1 Macrorredes  No nível das macrorredes, as três dimensões mapeadas apresentam um padrão similar de relações e seguem a disposição proposta no modelo da pirâmide, mostrando uma maior interconectividade na Cooperação e menor na Energia e Inovação.

Na ilustração à esquerda se observa especificamente a rede de Cooperação dos gestores da Vivo, que apresenta a caraterística de um “mundo pequeno”, onde todos os colaboradores (identificados como círculos) se interconectam entre si direta ou indiretamente em uma média de três passos de distância (equivalendo cada passo a uma pessoa).

Desta maneira, uma análise do nível macro da rede de Cooperação constata que a presença de um grande e coeso componente de inter-relações retrata a Vivo como uma empresa que, de fato, trabalha em rede.

2 Mesorredes  Já no nível dos agrupamentos, ou mesorredes, a imagem inferior apresenta a mesma rede de Cooperação, desta vez tratada com um algoritmo que acentua a separação entre os círculos, possibilitando a identificação de agrupamentos dentro do componente único.

Dessa maneira, na parte superior da rede observa-se uma região mais heterogênea no que diz respeito à comunicação entre as diversas áreas, definidas pelas cores dos círculos.

Na parte inferior da rede, observam-se duas áreas majoritárias (representadas pelas cores azul-celeste e verde-claro) que, ainda em contato com o resto da rede, manifestam uma maior homogeneidade de conexões no seu interior.

Particularmente, a área inferior direita, cujos círculos estão identificados com a cor verde-clara, apresenta uma separação mais acentuada do resto da rede. Essa separação foi interpretada como representando mais do que um silo funcional, uma subcultura diferente do resto da rede.

3 Microrredes  Finalmente, no nível individual, ou das microrredes, foram identificados influenciadores dentro de cada área e criadores de pontes entre áreas. A centralidade da maioria desses colaboradores repetiu-se nas três dimensões mapeadas determinando o que denominamos de “efeito de multiplexidade”. A valorização e envolvimento desses indivíduos com capacidades múltiplas de influenciar e criar pontes são fundamentais para estimular a integração entre os silos funcionais, sendo através deles que as subculturas podem ser estrategicamente integradas.

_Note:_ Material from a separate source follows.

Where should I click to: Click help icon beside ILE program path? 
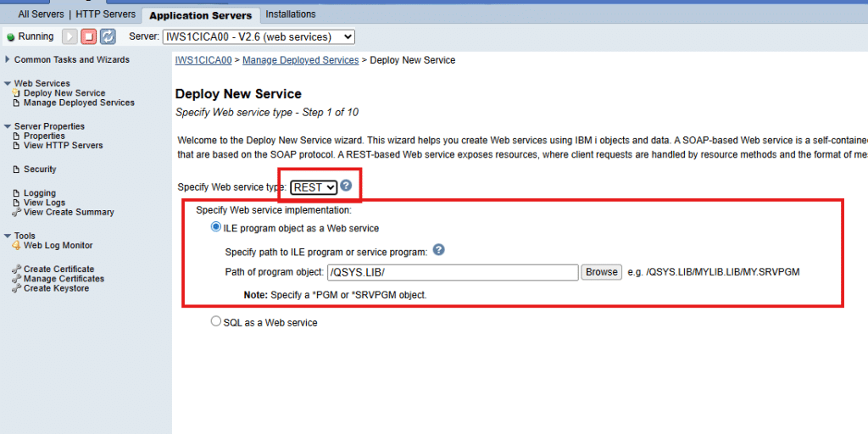click(x=438, y=250)
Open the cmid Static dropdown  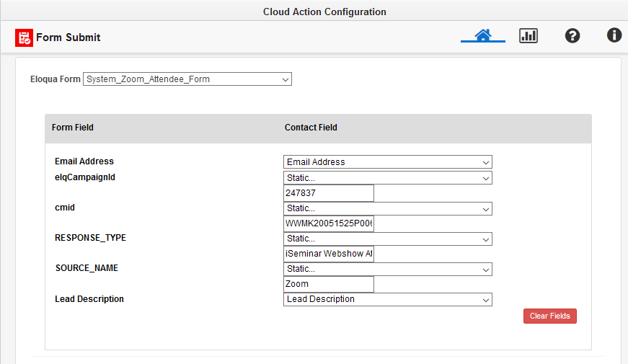[388, 208]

Com este exemplo de mapeamento da dimensão Cooperação é possível vislumbrar o poder da Análise de Redes Organizacionais em geral, e do modelo da Pirâmide do Trabalho em Rede® em particular, para o diagnóstico e gestão estratégica das redes de trabalho na era da interconectividade. 

Ignacio García, professor e antropólogo sociocultural pela Universidade de Buenos Aires, é coordenador das Redes Colaborativas de Inovação do Fórum de Inovação da FGV-EAESP, sócio-fundador da Tree Branding Consulting (www.treebranding.com) e da Tree Intelligence Social Analytics (www.treeintelligence.com).